Tier

App-Scoped KMS

Bounded inside a product. Source immutability, less autonomy, manual-friendly tracking.

An app-scoped KMS is a knowledge layer that lives inside a product — bounded to the product's domain, exposed through the product's UI, governed by the product's contracts with users. It is the strictest of the three tiers because every wrong answer becomes a product bug.

What this tier is

A knowledge layer that an end-user of an application interacts with through the application's UI. The KMS is invisible to the user as a "knowledge system" — they experience it as the product knowing things, remembering context, and getting smarter over time.

Examples: an app that helps users build a directory of providers; an app that ingests customer communications and surfaces relevant history; an app that maintains a project tracker with auto-extracted decisions.

Trust is asymmetric. The product owner trusts the system more than the end-user does. The end-user is judging by what they see in the UI — so visible mistakes have outsized cost.

Which principles it uses

All eight, with these adjustments:

  • Route, Don't Organize — same, but routing rules are baked into the app, not editable by users.
  • Separate State / Knowledge / Interface — same, with the interface layer being the product UI rather than a conversation.
  • Automatic Compilation — more conservative than personal; user-visible compiled content needs review before display, often via a promote step in the UI.
  • Bouncer-Promoter — strict; the bouncer protects the product's UX, not the user's vault.
  • Design for Neglect — the system itself doesn't get neglected (it's running on the product), but individual user tenants do; the system has to remain useful when a single user disengages for months.
  • Entity Context — the schema is fixed by the product; users can't introduce new entity types.
  • Ripple & Contradiction — runs but is bounded to the user's tenant; cross-tenant ripple is forbidden.
  • Hybrid Authorship — the most restrictive of the three tiers. LLM-derived content that surfaces in the UI must be marked, sourced, and ideally regeneratable.

Tier-specific divergences

  • Source immutability. User-provided sources (uploads, integrations) are never mutated by the system. Compilation produces derived artifacts; the source remains untouched.
  • Manual-friendly tracking. Even though the system can auto-compile, the UI has to make manual review and editing trivial. Users want a system that does the work and lets them correct it.
  • Less autonomy. The agent does not take destructive actions without confirmation. No silent overwrites, no auto-archives without recovery, no irreversible decisions.
  • Tenant isolation. Each user's data lives in its own tenant; cross-tenant retrieval is impossible.
  • Versioned compilation. When a compilation changes (because a source changed, or the rules changed), the prior version is preserved with a diff. Users can see why the system's view of their data shifted.

What it is NOT

  • A CRM. CRMs are flat record stores; an app-scoped KMS synthesises across records.
  • A chatbot bolted onto a product. A chatbot answers; an app-scoped KMS remembers and propagates.
  • A SaaS feature. It's an architectural choice that touches the whole product, not a module.
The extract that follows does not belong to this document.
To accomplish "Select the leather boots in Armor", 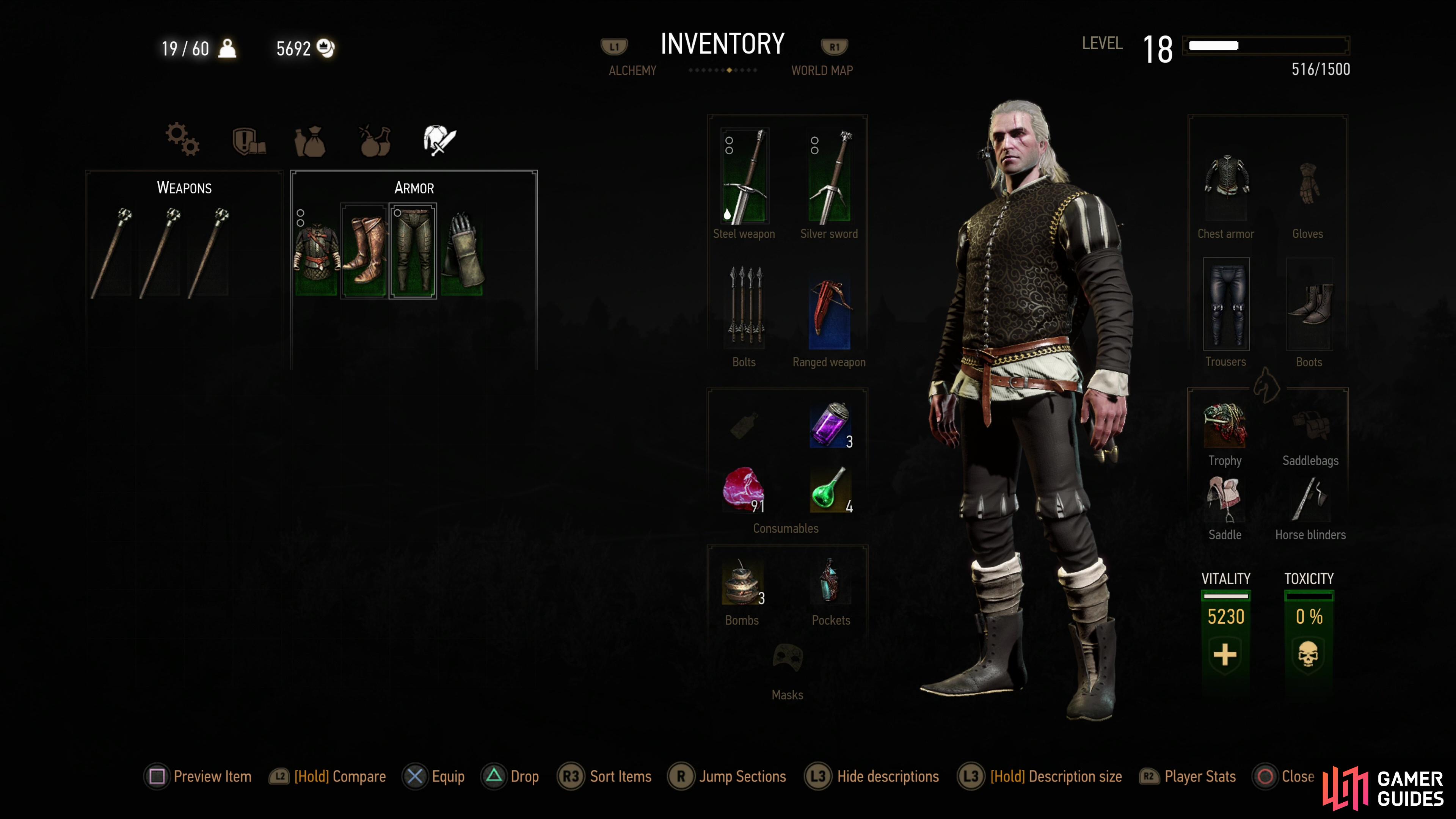I will point(364,250).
The reference implementations

Three live examples from the projects I work on:

  • A BD pipeline KMS — an app-scoped KMS for pre-signature deal work, where each deal is a tracked entity with notes, decisions, and signals.
  • A second-brain KMS — bouncer/promoter as an app-scoped KMS for personal-brain users, filtering raw input before it enters the store.
  • An investment research KMS — an app-scoped KMS for building investment theses, where source immutability and provenance are non-negotiable.